Por Manuel Antonio Vega
La reciente imputación federal contra Raúl Castro y el despliegue del portaaviones USS Nimitz en aguas del Caribe no representan un evento aislado, sino la ejecución de una doctrina de «extinción» política. Lo que el gobierno de Donald Trump busca en 2026 no es solo un cambio de administración en La Habana, sino la erradicación total de la raíz ideológica que ha resistido la hegemonía estadounidense durante más de seis décadas.
Se busca llevar al Paredón Judicial a Raúl Castro bajo argumentos que los cubanos
balortean como baladíes.
A sus 94 años, la figura de Raúl Castro —considerado aún el poder real detrás del presidente Miguel Díaz-Canel— enfrenta su desafío más crítico. La acusación del Departamento de Justicia por el derribo de las avionetas de Hermanos al Rescate en 1996 es un movimiento de «ajedrez político» con dos objetivos claros:
Deslegitimación Moral, que busca presentar al líder histórico no como un estadista o revolucionario, sino como un criminal responsable de asesinatos de ciudadanos estadounidenses.
Buscan emular el modelo de Venezuela: La estrategia emula la captura de Nicolás Maduro en enero pasado. Washington busca enviar un mensaje directo: nadie es intocable, ni siquiera los símbolos históricos de la Guerra Fría.
La pinza militar y el mensaje del USS Nimitz
El despliegue del USS Nimitz, un portaaviones de propulsión nuclear con una letalidad probada en conflictos recientes contra Irán, es una exhibición de fuerza bruta, puesta como prenda en boutique en el mar.
»El Nimitz no está en el Caribe para ejercicios de rutina; es una sombra de acero sobre la soberanía cubana en un momento en que la isla no tiene capacidad de respuesta militar equivalente.»
Esta presión naval coincide con un bloqueo petrolero que ha dejado a la isla en la penumbra. La crisis energética (con una demanda que dobla la capacidad de generación) es el caldo de cultivo que EE. UU. espera que detone un estallido social interno.
Guerra de Relatos: 20 de Mayo y la Identidad Cubana
El choque de discursos entre el Secretario de Estado, Marco Rubio, y el presidente Díaz-Canel el pasado 20 de mayo revela la fractura profunda en la interpretación de la historia.
Para Washington: Es el retorno a la «épica republicana» de 1902, una promesa de libertad y prosperidad bajo la tutela democrática.
Para La Habana: Es el recordatorio de la injerencia y el imperialismo.

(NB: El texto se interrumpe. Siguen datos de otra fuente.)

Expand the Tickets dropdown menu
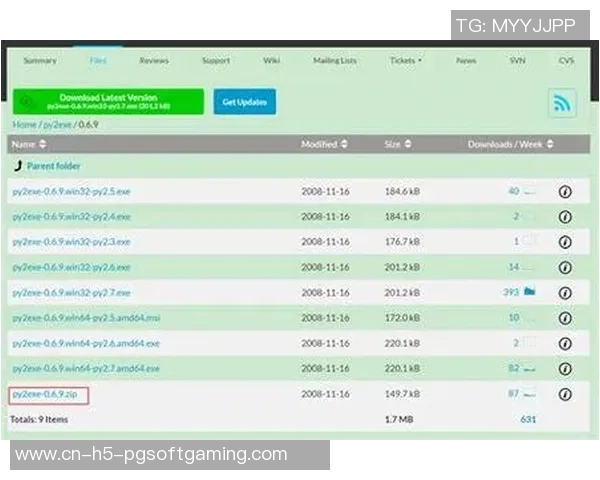The height and width of the screenshot is (480, 600). (x=405, y=60)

Sin embargo, entre estos dos relatos, el pueblo cubano vive una realidad descarnada, pues se vive con calles oscuras, falta de agua en el Vedado y una economía de supervivencia donde la «épica» ha sido devorada por el desabastecimiento.
El Factor Marco Rubio y el cambio de régimen
La designación de figuras como Marco Rubio para liderar el mensaje hacia Cuba indica que la política exterior está siendo dictada por los sectores más duros del exilio y el conservadurismo estadounidense.
Ya no se busca el «deshielo» de la era Obama, sino un arrinconamiento financiero y jurídico.
Las sanciones a los servicios de inteligencia y la presión sobre el emporio militar cubano (GAESA) buscan asfixiar los recursos que mantienen en pie la estructura de poder de la familia Castro-Espín.
¿Un Final de Ciclo?
La historia parece haber situado a Raúl Castro en una especie de paredón político. Mientras Estados Unidos despliega su arsenal jurídico y militar, la isla enfrenta su hora más oscura desde el Periodo Especial.
El objetivo final parece ser claro: obligar al régimen a arrodillarse mediante el hambre y el aislamiento, o esperar a que el peso de la justicia estadounidense alcance al último de los líderes de la Revolución de 1959.